Irish premier Leo Varadkar will hold Brexit talks with German leader Angela Merkel in Dublin today.
The Taoiseach will host Ms Merkel at Farmleigh House where their discussions are set to focus on the latest developments ahead of the special European Council meeting next week.
Prior to their formal sit-down the leaders will take part in round-table discussions with people from Northern Ireland and the border area about their views on the UK’s withdrawal from the EU.
It comes as efforts intensify to find a way through the Brexit impasse.
Prime Minister Theresa May held talks with Labour party leader Jeremy Corbyn on Wednesday in the hope of agreeing a position which could win a majority in the House of Commons in the coming days to allow her to request a short delay to Article 50.
On Tuesday Mr Varadkar held talks with French President Emmanuel Macron in Paris.
Ahead of Ms Merkel’s visit, an Irish government spokesman said the Chancellor had been a “strong and unwavering ally of Ireland” as the country responded to the challenges brought about by Brexit.
“Ahead of their formal meeting, the Taoiseach and Chancellor will participate in a round-table discussion with people from Northern Ireland and the border area, who will share their personal experience and perspectives on the impact any return to a hard border would have on border communities and businesses,” the spokesman said.
“These are people for whom the border is a very real issue - people from communities along the border, from business, and with direct personal experience of conflict before the Good Friday Agreement.
“It is important to hear their voices as we work together to deal with the challenges that Brexit presents.”
The spokesman said the meeting was also an opportunity for the leaders to consider other issues on the EU’s agenda and to reflect on how Ireland and Germany can strengthen “the already excellent relations” between the two countries.
Speaking in the Irish parliament on Wednesday, the Taoiseach said he hoped Mr Corbyn would show leadership and come up with a compromise plan with Mrs May.
Mr Varadkar also said that the growing frustration among a number of EU countries over the Brexit process was “worrying” for Ireland.
Discussing his meeting with Mr Macron in Paris on Tuesday, Mr Varadkar said he was “really heartened by the enormous support” that France continued to demonstrate towards Ireland and, by Mr Macron’s statement that Ireland would never be abandoned by France or by the EU.
“Whatever issues arise, if there is no deal, they are very much seen as shared problems, ones that Ireland will try to resolve with our partners in France and the European Commission,” he added.
“It’s not a questions of a big stick or us being put under undue pressure, but there are reasonable questions being asked as to how we will protect the integrity of the single market and the single union.”

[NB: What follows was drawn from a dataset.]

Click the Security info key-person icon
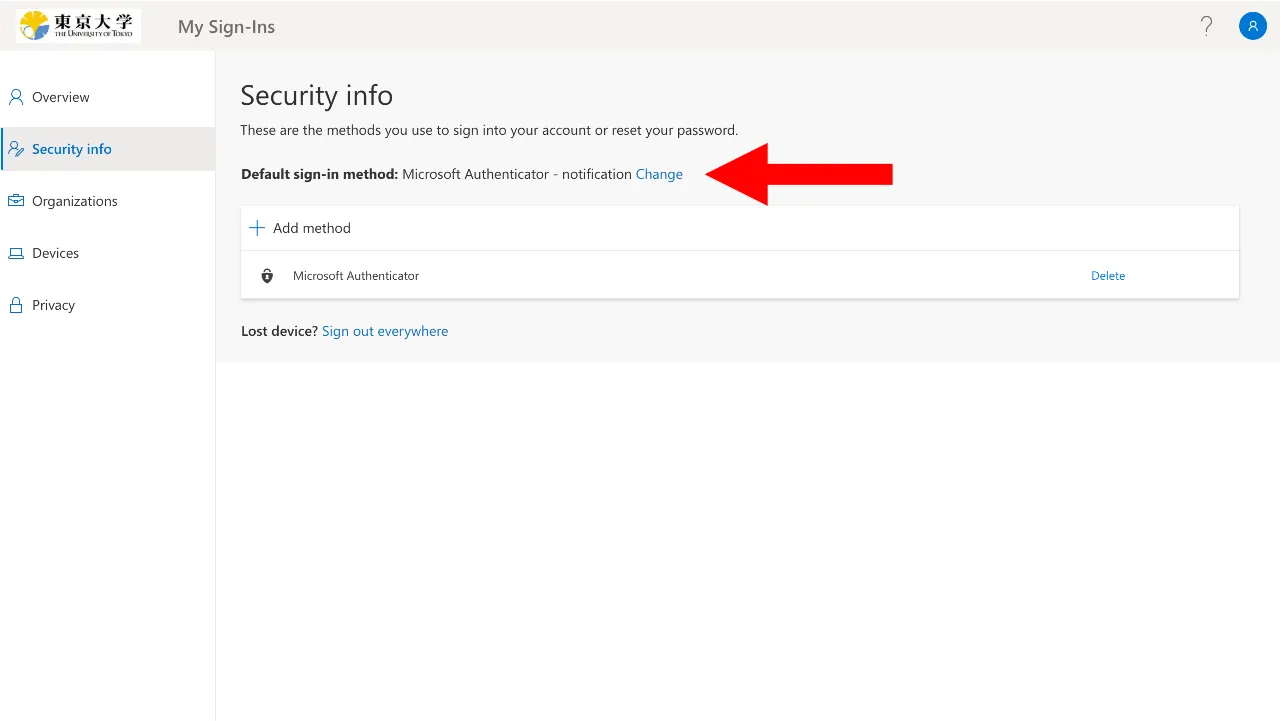 [16, 149]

Meanwhile, the UK faces a potentially lengthy delay to Brexit, Philip Hammond said as he indicated the Tories could be prepared to compromise on a customs union.
The Chancellor, who also said a referendum on any Brexit deal was a “perfectly credible” proposal, said fulfilling the promise of leaving the European Union was the Government’s central commitment and other pledges made were “somewhat secondary” to that.
Backbench legislation forcing Theresa May to delay Brexit rather than risk a no-deal break from Brussels cleared by a majority of just one in a knife-edge Commons vote on Wednesday evening.